Note that I have switched the schedule for Thursday Sep. 3rd and Tuesday Sep. 8th. We will now be covering regular expressions on Thursday Sep 3rd. I have also added a reading for Thursday, which is available on the course website (under resources).
Here are the notes for Sep. 1st, in which we cover more unix basics, including streams and pipes.
Please download the notes for today’s class on UNIX basics, including filesystem navigation and basic reading of files.
Matt Cecil just alerted me to the fact that the UNIX textbook is also online for free (it is not the most current edition, but I don’t think there should be any substantial differences).
Check it out at:
http://www.netlibrary.com/Details.aspx?ProductId=2203
This assignment will ask you to practice some of the UNIX basics we have covered. Some of the questions will ask you to use the practiceFiles; others will ask you to use the CELEX database (celex.txt). The assignment is due Sep. 4, at 5 p.m.
TIP: For dealing with tab-delimited text files, specify the delimiter as: $’\t’
- Create a directory named ling5200 in your home directory to store all of the files for this course (3 points)

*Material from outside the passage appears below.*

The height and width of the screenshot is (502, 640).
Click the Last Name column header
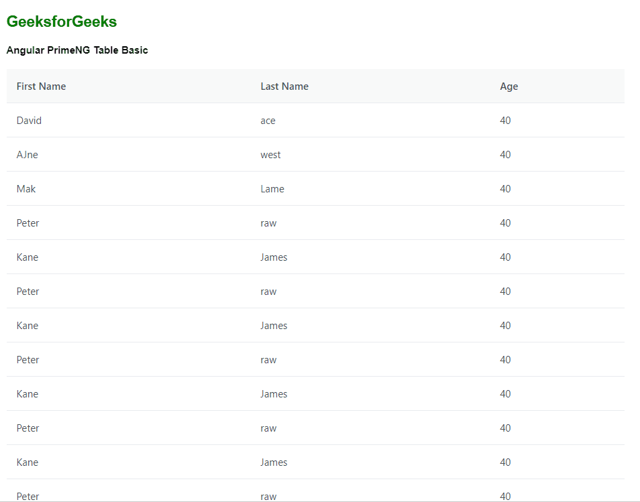pyautogui.click(x=284, y=86)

- Download the practiceFiles.zip file and unzip it into the newly created ling5200 folder. Change directories to the practiceFiles directory using the absolute path, and show that you got there using the pwd command. (4 points)
- Copy the devilsDictionary.txt file to devilsDictionary.copy (4 points)
- Print out the first 20 filex in the practiceFiles directory, sorted in reverse alphabetical order (5 points)
- Print out the number of entries in the celex.txt file (5 points)
- Print out 20 random entries in the celex.txt file. Hint: look at the documentation for sort. (8 points)
- Print out the last 20 lines of the celex.txt file (5 points)
- Print the 50 most frequent words in celex.txt. Print only the orthography and the frequency. Save the results to a file called celex-most-frequent.txt. Hint: You will need sort, plus 2 pipes (9 points)
- Now Print the 50 least frequent words in celex.txt. Print only the orthography and the frequency. Save the results to a file called celex-least-frequent.txt. Hint: You will need sort, plus 2 pipes (5 points)
- Now combine the 2 files you just created and store the combination in a new file called celex-most-least-frequent.txt, with the most frequent words first, and the least frequent words last (6 points)
- Print out the 20 most common word frequencies. Hint: The most common word frequency is 0. There are 34037 words in celex.txt with frequencies of 0 (6 points)
Please download the notes for Tuesday, Aug. 25th, and follow along in class.
ling5200-intro-notes
I would like to welcome you to Linguistics 5200 — Introduction to Computational Corpus Linguistics. I will use this website to post information about the course, such as class notes and slides, as well as news items, such as this message. You will receive e-mail notifications when new material is posted to the website.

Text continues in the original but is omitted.